A submenu displaying details of membership of a particular TCS-gene cluster. There are several sequence members of this cluster defined by P2CS annotation, in addition to members with solved structures.
Included within the clustering were structure sequences from the PDB database, so that when a cluster contained a protein of known 3D structure (and in some cases several), a prediction of 3D structure could be made for all TCS proteins in the cluster (239 clusters contained a member with solved structure), and a link established between these proteins and PubMed literature (Figure 1). The cluster containing the largest number of sequences is cluster number 5475 with 151 sequences and four PDB structures. As expected, it includes members of the most abundant RR family (OmpR). Cluster 8225 is characterized by a considerable number of 3D structures (87) and contains essentially CheY family RRs.

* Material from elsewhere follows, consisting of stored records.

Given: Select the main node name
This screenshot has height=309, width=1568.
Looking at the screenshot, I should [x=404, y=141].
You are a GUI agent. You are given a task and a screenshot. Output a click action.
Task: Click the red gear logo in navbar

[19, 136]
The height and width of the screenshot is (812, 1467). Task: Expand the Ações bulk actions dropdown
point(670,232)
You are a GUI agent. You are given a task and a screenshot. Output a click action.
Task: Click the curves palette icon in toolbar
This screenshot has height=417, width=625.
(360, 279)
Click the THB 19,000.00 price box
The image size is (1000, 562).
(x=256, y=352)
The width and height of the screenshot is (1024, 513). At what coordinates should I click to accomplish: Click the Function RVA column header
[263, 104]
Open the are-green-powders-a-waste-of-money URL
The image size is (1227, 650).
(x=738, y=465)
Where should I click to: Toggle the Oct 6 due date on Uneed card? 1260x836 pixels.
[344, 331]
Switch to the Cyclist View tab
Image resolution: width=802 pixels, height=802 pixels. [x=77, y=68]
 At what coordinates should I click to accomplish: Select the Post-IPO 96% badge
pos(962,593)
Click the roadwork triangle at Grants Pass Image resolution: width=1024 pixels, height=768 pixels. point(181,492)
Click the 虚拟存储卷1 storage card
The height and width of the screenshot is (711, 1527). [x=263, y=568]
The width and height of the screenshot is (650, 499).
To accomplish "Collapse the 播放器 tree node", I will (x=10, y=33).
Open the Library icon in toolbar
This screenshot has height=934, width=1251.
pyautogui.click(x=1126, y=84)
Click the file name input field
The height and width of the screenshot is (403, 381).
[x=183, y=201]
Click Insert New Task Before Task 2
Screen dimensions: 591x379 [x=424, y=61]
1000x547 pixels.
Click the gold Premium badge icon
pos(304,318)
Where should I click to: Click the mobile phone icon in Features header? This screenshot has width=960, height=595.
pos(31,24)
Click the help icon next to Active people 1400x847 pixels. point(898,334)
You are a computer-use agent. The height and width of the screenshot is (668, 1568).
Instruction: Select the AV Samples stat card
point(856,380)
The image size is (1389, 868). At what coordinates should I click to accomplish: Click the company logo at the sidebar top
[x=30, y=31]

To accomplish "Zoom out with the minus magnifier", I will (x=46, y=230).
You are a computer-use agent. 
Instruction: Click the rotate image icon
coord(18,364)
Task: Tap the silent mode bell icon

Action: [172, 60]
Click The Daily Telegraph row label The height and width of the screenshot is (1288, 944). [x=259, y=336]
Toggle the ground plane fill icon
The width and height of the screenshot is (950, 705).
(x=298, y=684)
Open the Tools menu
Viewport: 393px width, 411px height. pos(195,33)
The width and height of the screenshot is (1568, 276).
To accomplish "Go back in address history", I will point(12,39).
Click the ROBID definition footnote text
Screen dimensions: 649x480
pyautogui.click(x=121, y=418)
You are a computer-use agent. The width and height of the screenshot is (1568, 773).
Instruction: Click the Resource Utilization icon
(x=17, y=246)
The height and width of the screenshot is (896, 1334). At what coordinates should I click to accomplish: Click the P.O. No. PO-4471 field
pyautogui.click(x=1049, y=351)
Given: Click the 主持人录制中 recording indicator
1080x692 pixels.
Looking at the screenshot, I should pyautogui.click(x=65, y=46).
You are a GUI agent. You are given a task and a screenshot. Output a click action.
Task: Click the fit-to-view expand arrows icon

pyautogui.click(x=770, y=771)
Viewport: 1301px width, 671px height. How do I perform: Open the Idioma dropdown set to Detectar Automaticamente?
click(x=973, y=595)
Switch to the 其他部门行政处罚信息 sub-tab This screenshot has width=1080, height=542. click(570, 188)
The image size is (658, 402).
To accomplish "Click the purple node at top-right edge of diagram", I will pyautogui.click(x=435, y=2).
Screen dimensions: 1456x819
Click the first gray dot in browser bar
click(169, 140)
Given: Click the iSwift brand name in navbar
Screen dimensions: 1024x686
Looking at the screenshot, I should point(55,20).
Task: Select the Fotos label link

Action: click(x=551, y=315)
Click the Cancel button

Clustering data can be utilized by biologists in a variety of ways, and we provide an example here. The RR BL02604 of Bacillus licheniformis ATCC 14580 (GI:52081663) is encoded adjacent to a mis-predicted HK. Accessing the clustering data for BL02604 shows three other RR genes in the cluster, each of which is adjacent to a HK. Such information provides added weight to the identification of the mis-predicted HK, suggesting that BL02604 is part of a pair rather than an orphan—and immediately suggests the identity of the partner HK.
Genetic organization
Another recent innovation for P2CS is the analysis of genetic organization. Many TCS genes are encoded in pairs, or in more complex arrangements, and gene organization can provide insights into signalling partnerships. P2CS implements a categorization scheme whereby TCS genes are considered to be ‘linked’ within a locus if within 200 bp of each other and encoded on the same strand. TCS gene loci are categorized as orphans (one gene), pairs (two genes), triads (three genes), tetrads (four genes) or pentads+ (five or more genes). In the current version of P2CS-containing 77357 TCS genes, triads and tetrads are relatively common (5% of all TCS genes). However, larger clusters are rare (26 pentads, five hexads, one heptad and one decad, together accounting for only 0.2% of all TCS genes). The decad is a particularly intriguing locus comprising genes Glov_1564 to Glov_1573 from Geobacter lovleyi SZ, together encoding nine receiver and three transmitter domains. Gene organization summaries are presented on each replicon page, while each gene page describes the gene organization and allows navigation to other genes in the locus.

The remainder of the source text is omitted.